## [Problem to solve]
How do the lines read from the one holding "The height and width of the screenshot is (496, 750)." through the last line of the listing? Set them down exactly, pictures omitted.

Start of Supplied information

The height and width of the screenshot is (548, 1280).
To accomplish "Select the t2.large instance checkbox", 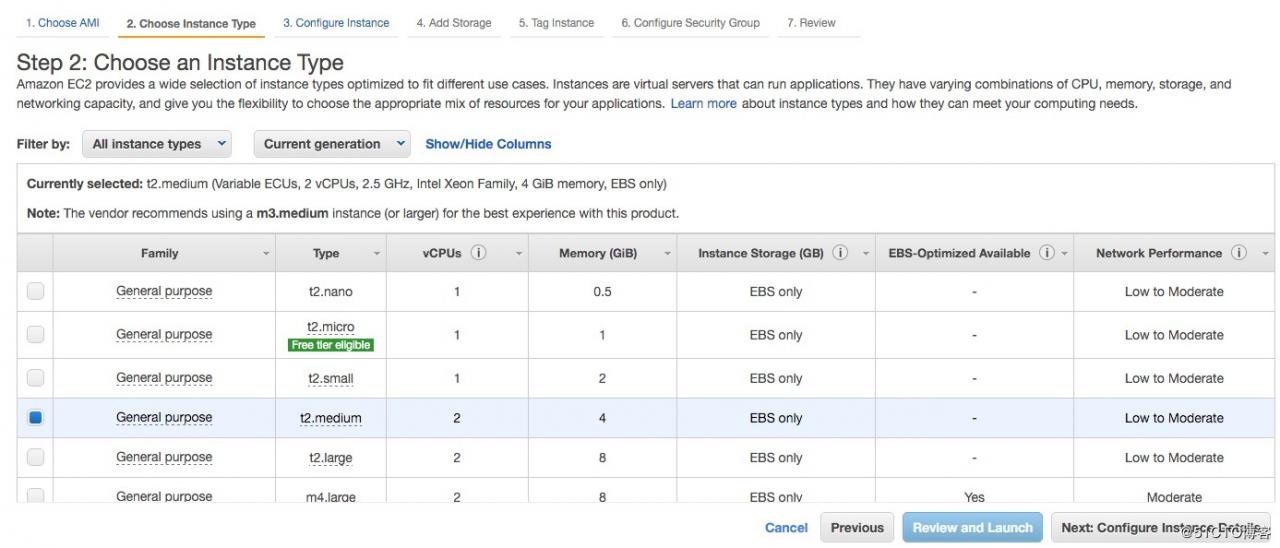I will pos(36,457).
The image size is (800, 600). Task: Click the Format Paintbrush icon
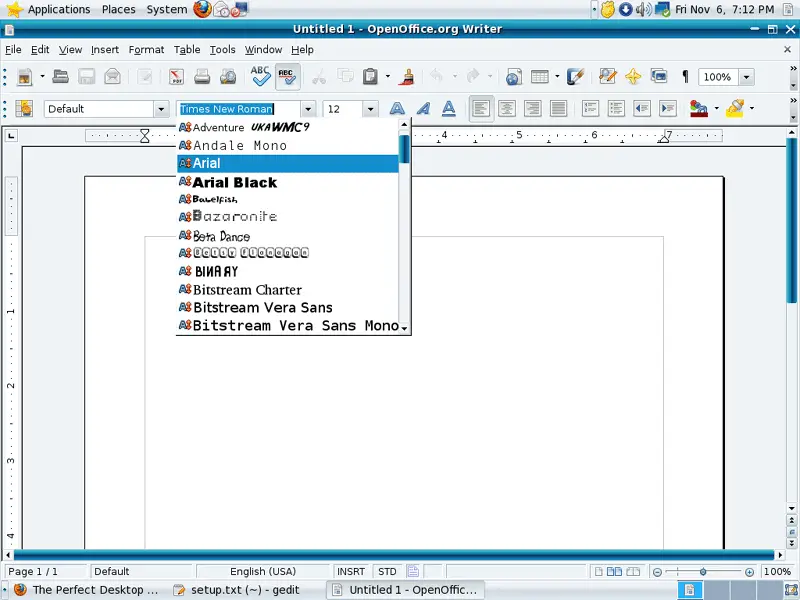pos(407,77)
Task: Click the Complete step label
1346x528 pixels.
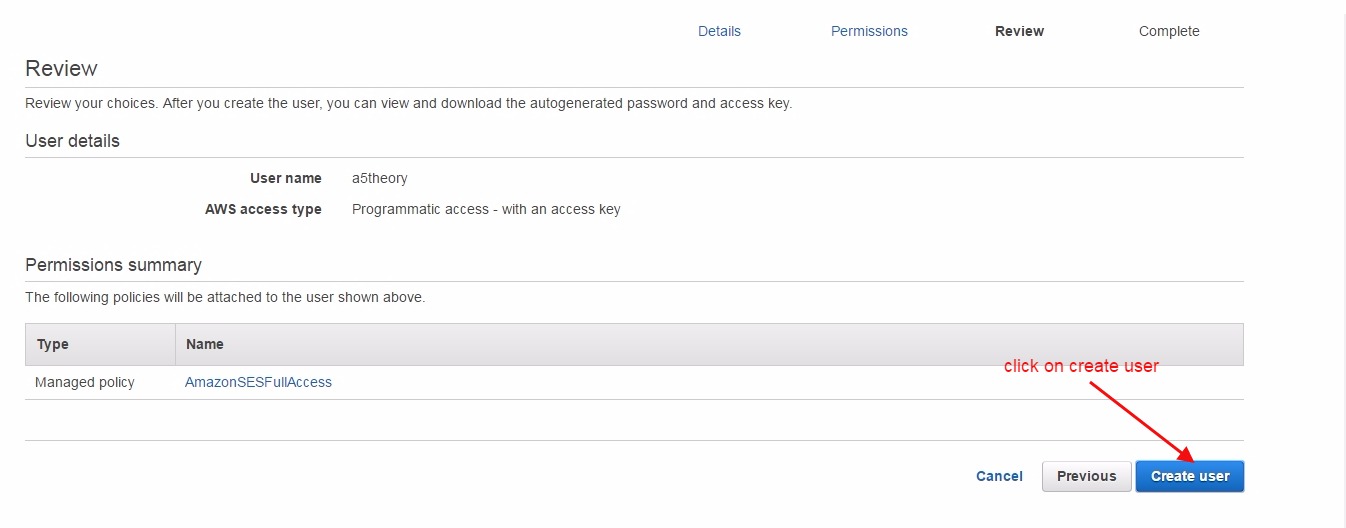Action: click(1168, 31)
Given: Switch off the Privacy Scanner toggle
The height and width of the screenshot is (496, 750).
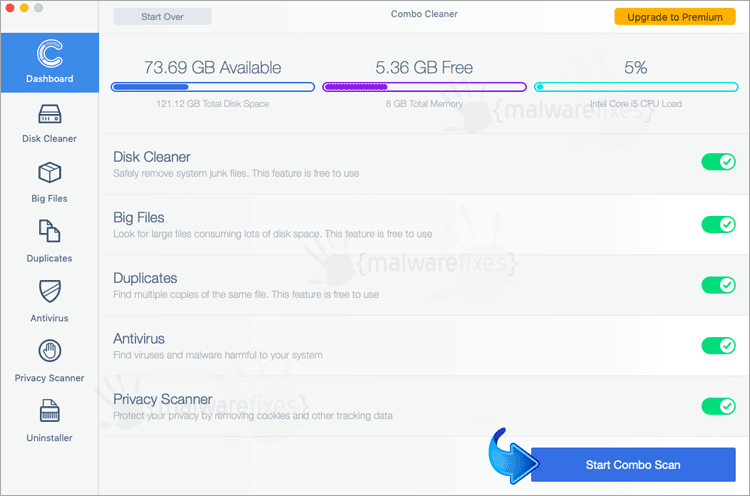Looking at the screenshot, I should coord(718,407).
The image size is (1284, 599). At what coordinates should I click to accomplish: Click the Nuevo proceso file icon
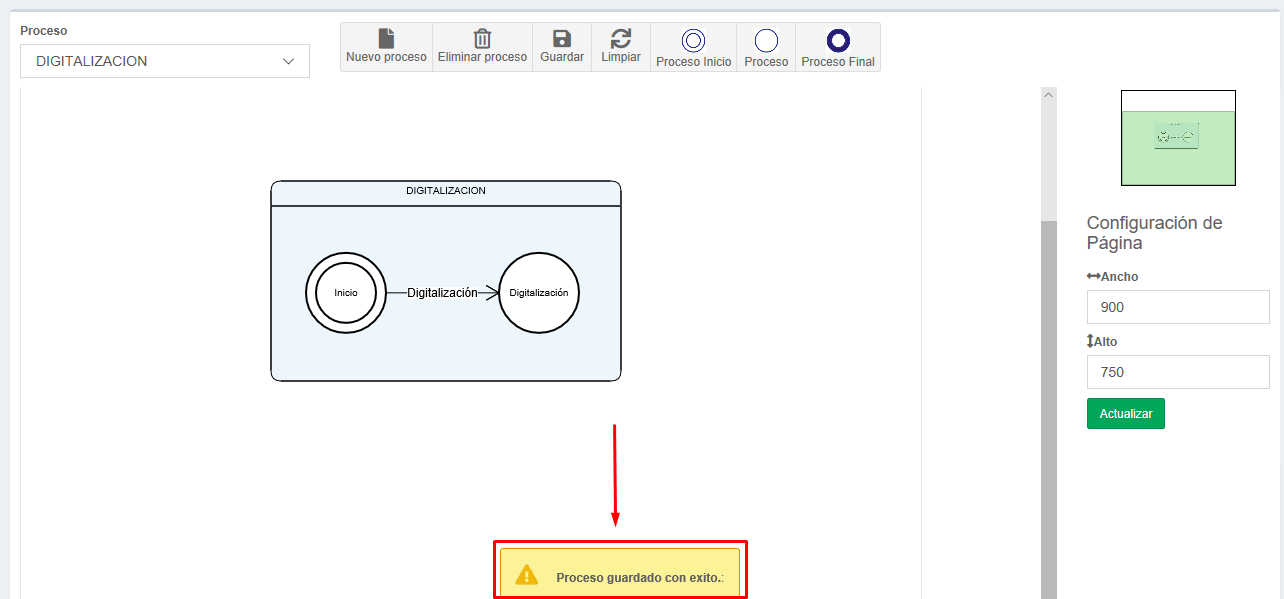tap(386, 39)
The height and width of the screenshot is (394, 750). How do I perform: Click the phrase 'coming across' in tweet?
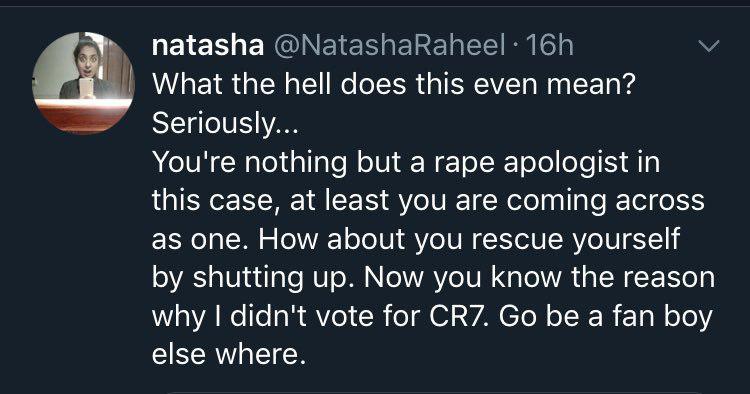point(606,200)
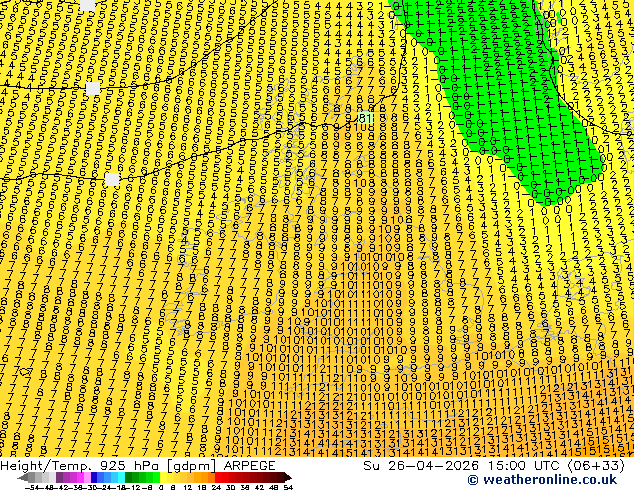Click the '81' height contour label box

[365, 118]

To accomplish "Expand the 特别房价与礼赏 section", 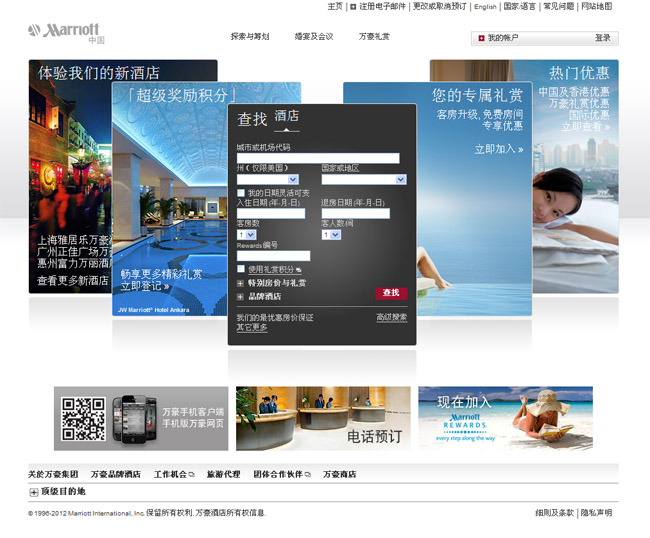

End of Supplied information

## [Task result]
The height and width of the screenshot is (496, 750).
Looking at the screenshot, I should coord(718,407).
The image size is (1284, 599). At what coordinates should I click to accomplish: Click the Nuevo proceso file icon
tap(386, 39)
The height and width of the screenshot is (394, 750). How do I perform: Click the phrase 'coming across' in tweet?
point(606,200)
Click the '81' height contour label box

[365, 118]

To accomplish "Expand the 特别房价与礼赏 section", 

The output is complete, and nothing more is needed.